→ **Assignment**:
Scan the listing below for the word "computer", then copy each line that has it.

→ **Task inputs**:
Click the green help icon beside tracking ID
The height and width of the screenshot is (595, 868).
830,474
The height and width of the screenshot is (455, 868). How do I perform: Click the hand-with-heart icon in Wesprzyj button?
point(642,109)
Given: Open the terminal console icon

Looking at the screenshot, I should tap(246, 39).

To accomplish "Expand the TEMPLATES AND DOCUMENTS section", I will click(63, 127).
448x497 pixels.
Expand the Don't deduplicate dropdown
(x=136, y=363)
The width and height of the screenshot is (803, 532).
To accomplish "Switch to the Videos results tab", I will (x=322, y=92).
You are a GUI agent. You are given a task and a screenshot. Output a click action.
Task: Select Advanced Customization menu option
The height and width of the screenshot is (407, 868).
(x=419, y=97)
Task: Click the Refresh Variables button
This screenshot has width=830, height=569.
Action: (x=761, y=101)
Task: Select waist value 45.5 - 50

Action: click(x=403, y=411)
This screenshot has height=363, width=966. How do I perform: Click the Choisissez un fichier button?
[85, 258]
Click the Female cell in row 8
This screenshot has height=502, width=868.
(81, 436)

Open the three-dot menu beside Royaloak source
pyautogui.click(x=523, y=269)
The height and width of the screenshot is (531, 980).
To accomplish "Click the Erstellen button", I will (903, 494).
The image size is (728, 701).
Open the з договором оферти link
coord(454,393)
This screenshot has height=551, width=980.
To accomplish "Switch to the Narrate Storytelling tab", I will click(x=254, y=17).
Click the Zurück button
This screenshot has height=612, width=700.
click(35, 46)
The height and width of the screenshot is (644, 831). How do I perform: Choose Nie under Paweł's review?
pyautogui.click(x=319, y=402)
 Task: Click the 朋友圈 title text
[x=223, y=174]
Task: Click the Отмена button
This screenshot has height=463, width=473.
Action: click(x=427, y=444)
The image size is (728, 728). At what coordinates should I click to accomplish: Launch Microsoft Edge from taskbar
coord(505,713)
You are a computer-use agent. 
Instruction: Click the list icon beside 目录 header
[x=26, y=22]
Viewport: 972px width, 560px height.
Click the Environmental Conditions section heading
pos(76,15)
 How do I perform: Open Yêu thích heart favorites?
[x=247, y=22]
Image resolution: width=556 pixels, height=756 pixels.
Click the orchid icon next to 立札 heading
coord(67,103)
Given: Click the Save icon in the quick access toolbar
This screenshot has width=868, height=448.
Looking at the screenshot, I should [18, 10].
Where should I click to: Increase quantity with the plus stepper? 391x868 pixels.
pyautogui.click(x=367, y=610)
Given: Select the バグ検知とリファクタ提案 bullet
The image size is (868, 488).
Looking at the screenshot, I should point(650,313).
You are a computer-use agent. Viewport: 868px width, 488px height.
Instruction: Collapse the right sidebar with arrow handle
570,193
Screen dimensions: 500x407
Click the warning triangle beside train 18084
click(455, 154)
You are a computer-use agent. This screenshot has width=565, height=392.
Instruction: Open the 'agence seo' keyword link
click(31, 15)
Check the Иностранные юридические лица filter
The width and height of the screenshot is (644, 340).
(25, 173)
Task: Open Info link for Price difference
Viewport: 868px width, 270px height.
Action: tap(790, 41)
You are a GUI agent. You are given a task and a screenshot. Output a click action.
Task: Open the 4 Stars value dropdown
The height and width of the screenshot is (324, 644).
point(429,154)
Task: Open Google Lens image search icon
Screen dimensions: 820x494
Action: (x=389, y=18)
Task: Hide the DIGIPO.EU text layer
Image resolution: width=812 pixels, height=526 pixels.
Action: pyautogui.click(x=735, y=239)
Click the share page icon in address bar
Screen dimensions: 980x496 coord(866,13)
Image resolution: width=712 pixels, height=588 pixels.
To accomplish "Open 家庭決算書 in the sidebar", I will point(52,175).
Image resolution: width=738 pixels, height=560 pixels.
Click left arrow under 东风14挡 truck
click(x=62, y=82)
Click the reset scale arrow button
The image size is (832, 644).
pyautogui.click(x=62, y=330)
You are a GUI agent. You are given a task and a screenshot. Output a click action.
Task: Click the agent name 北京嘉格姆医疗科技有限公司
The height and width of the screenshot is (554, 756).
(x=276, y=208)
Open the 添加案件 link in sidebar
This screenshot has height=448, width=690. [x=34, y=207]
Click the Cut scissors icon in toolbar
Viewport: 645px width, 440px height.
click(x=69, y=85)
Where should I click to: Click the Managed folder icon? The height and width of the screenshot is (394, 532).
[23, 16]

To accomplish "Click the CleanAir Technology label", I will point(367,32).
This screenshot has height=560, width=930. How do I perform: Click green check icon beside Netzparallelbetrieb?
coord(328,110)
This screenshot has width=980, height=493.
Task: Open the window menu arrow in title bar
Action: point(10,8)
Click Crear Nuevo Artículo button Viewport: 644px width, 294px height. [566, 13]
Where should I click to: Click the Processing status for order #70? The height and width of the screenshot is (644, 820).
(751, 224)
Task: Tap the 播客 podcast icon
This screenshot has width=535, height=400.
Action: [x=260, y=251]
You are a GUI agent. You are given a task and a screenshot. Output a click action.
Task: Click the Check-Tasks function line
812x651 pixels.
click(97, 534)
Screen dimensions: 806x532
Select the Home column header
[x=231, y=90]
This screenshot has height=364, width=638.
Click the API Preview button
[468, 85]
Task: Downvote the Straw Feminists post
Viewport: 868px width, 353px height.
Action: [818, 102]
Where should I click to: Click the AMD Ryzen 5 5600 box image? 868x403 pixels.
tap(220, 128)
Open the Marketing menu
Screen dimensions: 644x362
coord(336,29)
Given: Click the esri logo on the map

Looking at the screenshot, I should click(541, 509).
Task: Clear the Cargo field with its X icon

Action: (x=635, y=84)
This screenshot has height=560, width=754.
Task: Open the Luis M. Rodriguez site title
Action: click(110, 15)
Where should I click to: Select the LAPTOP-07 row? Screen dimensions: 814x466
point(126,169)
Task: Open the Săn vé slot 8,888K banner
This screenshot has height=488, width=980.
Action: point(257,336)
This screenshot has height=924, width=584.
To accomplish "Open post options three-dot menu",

→ **Problem solution**:
You are a computer-use agent. 
You are a computer-use agent. Viewport: 868px width, 488px height.
You are a computer-use agent. This screenshot has width=565, height=392.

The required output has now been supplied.